■ **Task prompt**:
Starting with the line that contains "Given: Expand the" and going on through the end of the items, rewrite those lines with "customize arrow" changed to "dropdown arrow". Keep everything else in them the same.

====== Information given

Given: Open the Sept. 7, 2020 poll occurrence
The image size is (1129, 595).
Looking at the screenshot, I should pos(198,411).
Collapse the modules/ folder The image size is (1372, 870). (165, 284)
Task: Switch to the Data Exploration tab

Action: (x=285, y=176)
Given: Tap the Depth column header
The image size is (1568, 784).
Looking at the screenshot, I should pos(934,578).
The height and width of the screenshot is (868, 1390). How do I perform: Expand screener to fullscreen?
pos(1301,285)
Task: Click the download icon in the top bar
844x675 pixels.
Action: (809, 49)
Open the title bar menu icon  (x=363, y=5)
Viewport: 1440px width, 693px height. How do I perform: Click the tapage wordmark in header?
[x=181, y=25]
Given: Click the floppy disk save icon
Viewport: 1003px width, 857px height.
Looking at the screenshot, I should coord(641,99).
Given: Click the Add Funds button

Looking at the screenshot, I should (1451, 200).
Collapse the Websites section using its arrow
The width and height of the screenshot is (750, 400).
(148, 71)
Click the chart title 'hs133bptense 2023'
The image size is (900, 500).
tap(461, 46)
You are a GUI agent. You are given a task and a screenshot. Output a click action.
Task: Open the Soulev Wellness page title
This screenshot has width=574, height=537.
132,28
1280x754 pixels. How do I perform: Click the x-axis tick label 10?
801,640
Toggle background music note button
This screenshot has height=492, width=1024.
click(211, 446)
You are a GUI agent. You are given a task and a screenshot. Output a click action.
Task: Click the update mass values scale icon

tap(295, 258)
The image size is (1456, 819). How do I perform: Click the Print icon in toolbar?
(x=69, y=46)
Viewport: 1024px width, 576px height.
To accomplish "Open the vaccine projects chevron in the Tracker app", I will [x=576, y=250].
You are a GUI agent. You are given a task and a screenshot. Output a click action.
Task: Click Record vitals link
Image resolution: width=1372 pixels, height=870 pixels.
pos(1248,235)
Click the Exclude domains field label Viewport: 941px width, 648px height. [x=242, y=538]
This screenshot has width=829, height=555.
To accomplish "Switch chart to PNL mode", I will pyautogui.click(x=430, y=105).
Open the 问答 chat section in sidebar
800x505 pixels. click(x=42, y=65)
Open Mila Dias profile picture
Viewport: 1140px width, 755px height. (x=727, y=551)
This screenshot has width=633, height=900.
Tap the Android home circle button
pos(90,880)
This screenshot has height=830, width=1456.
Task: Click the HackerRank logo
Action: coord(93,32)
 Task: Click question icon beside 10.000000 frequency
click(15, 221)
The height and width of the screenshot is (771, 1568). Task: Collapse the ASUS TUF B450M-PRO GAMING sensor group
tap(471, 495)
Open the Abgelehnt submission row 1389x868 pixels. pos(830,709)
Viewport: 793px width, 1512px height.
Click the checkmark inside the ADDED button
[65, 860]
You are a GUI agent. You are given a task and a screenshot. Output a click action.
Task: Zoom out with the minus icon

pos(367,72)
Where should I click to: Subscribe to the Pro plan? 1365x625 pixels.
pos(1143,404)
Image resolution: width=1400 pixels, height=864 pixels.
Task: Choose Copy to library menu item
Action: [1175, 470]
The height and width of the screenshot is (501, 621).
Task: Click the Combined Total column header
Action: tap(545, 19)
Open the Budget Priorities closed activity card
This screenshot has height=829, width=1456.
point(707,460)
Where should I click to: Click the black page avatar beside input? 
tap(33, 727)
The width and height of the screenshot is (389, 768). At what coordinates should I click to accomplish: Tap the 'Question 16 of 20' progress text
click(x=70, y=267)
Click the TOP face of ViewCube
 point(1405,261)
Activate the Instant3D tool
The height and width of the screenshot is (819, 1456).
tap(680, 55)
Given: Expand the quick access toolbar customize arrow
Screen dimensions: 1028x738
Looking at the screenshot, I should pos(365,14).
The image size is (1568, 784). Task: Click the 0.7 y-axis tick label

============

■ **Reply**:
Given: Expand the quick access toolbar dropdown arrow
Screen dimensions: 1028x738
Looking at the screenshot, I should pos(365,14).
The image size is (1568, 784). Task: Click the 0.7 y-axis tick label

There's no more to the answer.